Data extract:
★ ★ ★ ★

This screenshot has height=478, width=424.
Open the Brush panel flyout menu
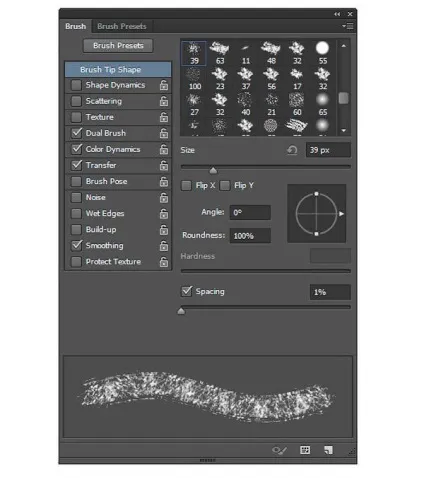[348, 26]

★ ★ ★ ★

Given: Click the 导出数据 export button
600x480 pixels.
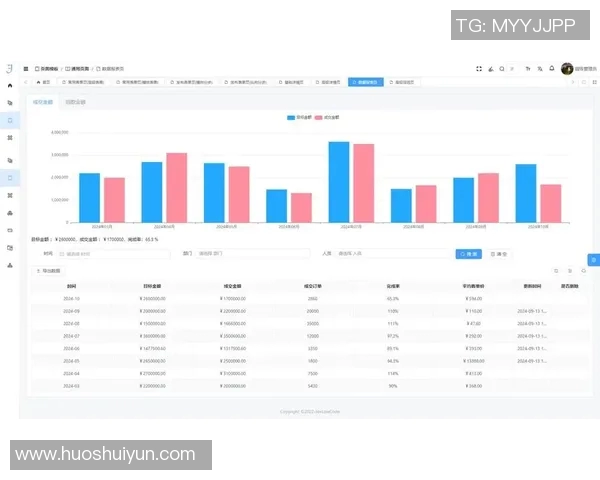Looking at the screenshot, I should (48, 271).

★ ★ ★ ★

Rewrite the items from the line with "Given: Click the 导出数据 export button" up to and including the line with "Looking at the", replacing "export button" with "export icon" and changing nothing else. Leave the pictures out of the answer.

Given: Click the 导出数据 export icon
600x480 pixels.
Looking at the screenshot, I should (48, 271).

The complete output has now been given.